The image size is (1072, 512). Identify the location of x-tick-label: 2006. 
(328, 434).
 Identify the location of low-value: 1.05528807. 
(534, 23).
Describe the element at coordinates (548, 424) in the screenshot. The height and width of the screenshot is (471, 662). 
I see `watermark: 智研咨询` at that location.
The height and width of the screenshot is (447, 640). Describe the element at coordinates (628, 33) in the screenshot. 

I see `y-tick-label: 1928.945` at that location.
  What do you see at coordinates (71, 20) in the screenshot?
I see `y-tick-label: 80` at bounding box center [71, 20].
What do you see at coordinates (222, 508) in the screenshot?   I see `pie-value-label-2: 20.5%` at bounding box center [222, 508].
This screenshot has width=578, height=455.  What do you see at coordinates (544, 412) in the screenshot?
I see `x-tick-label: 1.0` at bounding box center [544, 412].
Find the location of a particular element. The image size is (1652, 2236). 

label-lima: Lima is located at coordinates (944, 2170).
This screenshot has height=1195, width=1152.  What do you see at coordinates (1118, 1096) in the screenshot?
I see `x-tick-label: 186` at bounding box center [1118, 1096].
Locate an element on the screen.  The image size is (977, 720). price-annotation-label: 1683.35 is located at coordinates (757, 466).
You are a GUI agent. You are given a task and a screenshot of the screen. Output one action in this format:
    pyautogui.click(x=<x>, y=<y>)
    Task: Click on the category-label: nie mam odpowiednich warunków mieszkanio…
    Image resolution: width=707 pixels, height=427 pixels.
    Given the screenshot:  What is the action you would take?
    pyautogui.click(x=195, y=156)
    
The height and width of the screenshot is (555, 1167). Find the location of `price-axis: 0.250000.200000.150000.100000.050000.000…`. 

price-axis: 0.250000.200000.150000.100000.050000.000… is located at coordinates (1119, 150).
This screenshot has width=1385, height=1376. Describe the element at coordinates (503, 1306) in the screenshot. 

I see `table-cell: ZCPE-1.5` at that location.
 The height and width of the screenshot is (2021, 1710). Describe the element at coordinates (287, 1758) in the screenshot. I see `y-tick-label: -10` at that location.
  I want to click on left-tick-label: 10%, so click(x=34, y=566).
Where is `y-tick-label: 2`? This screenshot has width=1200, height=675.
----
** Your objective **
Please copy every one of the rows above again, word for word.

** Problem solution **
The image size is (1072, 512). Identify the location of x-tick-label: 2006. 
(328, 434).
 Identify the location of low-value: 1.05528807. 
(534, 23).
Describe the element at coordinates (548, 424) in the screenshot. The height and width of the screenshot is (471, 662). 
I see `watermark: 智研咨询` at that location.
The height and width of the screenshot is (447, 640). Describe the element at coordinates (628, 33) in the screenshot. 

I see `y-tick-label: 1928.945` at that location.
  What do you see at coordinates (71, 20) in the screenshot?
I see `y-tick-label: 80` at bounding box center [71, 20].
What do you see at coordinates (222, 508) in the screenshot?   I see `pie-value-label-2: 20.5%` at bounding box center [222, 508].
This screenshot has width=578, height=455.  What do you see at coordinates (544, 412) in the screenshot?
I see `x-tick-label: 1.0` at bounding box center [544, 412].
Find the location of a particular element. The image size is (1652, 2236). 

label-lima: Lima is located at coordinates (944, 2170).
This screenshot has height=1195, width=1152.  What do you see at coordinates (1118, 1096) in the screenshot?
I see `x-tick-label: 186` at bounding box center [1118, 1096].
Locate an element on the screen.  The image size is (977, 720). price-annotation-label: 1683.35 is located at coordinates (757, 466).
You are a GUI agent. You are given a task and a screenshot of the screen. Output one action in this format:
    pyautogui.click(x=<x>, y=<y>)
    Task: Click on the category-label: nie mam odpowiednich warunków mieszkanio…
    Image resolution: width=707 pixels, height=427 pixels.
    Given the screenshot:  What is the action you would take?
    pyautogui.click(x=195, y=156)
    
The height and width of the screenshot is (555, 1167). Find the location of `price-axis: 0.250000.200000.150000.100000.050000.000…`. 

price-axis: 0.250000.200000.150000.100000.050000.000… is located at coordinates (1119, 150).
This screenshot has width=1385, height=1376. Describe the element at coordinates (503, 1306) in the screenshot. 

I see `table-cell: ZCPE-1.5` at that location.
 The height and width of the screenshot is (2021, 1710). Describe the element at coordinates (287, 1758) in the screenshot. I see `y-tick-label: -10` at that location.
  I want to click on left-tick-label: 10%, so click(x=34, y=566).
Where is `y-tick-label: 2`? This screenshot has width=1200, height=675.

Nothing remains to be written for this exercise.